Conclusie en gevolgen

21. Het beroep is ongegrond. Dat betekent dat de minister terecht heeft geweigerd de schulden van eiseres over te nemen. Eiseres krijgt daarom het griffierecht niet terug. Zij krijgt ook geen vergoeding van haar proceskosten.

Beslissing

De rechtbank verklaart het beroep ongegrond.
Deze uitspraak is gedaan door mr. I. Helmich, rechter, in aanwezigheid van mr. M.A.W.M. Engels, griffier. De uitspraak is uitgesproken in het openbaar op 30 oktober 2024.
De rechter is verhinderd
de uitspraak te ondertekenen
griffier
rechter
Een afschrift van deze uitspraak is verzonden aan partijen op:

Informatie over hoger beroep

Een partij die het niet eens is met deze uitspraak, kan een hogerberoepschrift sturen naar de Afdeling bestuursrechtspraak van de Raad van State waarin wordt uitgelegd waarom deze partij het niet eens is met deze uitspraak. Het hogerberoepschrift moet worden ingediend binnen zes weken na de dag waarop deze uitspraak is verzonden.

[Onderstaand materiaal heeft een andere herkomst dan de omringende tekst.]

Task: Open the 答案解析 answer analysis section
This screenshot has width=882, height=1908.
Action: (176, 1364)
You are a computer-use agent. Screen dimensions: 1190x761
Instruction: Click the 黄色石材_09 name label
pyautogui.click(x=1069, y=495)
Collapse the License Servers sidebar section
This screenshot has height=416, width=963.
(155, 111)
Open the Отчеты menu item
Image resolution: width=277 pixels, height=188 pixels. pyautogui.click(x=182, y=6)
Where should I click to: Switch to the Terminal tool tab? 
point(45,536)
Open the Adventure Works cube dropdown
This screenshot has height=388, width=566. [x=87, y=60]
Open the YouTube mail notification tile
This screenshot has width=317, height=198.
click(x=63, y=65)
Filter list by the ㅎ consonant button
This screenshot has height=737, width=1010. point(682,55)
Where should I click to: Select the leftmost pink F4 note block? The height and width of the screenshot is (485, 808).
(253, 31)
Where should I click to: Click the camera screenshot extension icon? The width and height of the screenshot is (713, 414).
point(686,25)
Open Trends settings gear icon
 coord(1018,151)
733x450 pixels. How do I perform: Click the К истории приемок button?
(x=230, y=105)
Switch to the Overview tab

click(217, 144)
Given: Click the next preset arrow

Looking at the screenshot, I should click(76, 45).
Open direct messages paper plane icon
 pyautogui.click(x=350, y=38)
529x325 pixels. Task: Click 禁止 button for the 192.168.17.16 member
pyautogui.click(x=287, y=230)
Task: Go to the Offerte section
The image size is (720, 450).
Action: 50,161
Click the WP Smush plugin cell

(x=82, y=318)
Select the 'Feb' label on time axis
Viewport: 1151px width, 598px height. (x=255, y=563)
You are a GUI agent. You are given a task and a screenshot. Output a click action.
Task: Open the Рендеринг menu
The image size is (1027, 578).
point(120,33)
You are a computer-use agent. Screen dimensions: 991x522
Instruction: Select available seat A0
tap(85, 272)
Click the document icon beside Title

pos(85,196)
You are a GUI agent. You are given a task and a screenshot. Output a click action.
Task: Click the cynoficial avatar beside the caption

Kan de indiener de behandeling van het hoger beroep niet afwachten, omdat de zaak spoed heeft, dan kan de indiener de voorzieningenrechter van de Afdeling bestuursrechtspraak van de Raad van State vragen om een voorlopige voorziening (een tijdelijke maatregel) te treffen.

Voetnoten

1.Zie de uitspraak van de Afdeling bestuursrechtspraak van de Raad van State van 1 maart 2023, ECLI:NL:RVS:2023:772.
3.Zie de uitspraak van de Afdeling bestuursrechtspraak van de Raad van State van 1 maart 2023, ECLI:NL:RVS:2023:772.
4.Tweede Kamer, vergaderjaar 2021–2022, 36 151, nr. 3, p. 44-45.
6.Kamerstukken II 2021/22, 36 151, nr. 3, p. 162.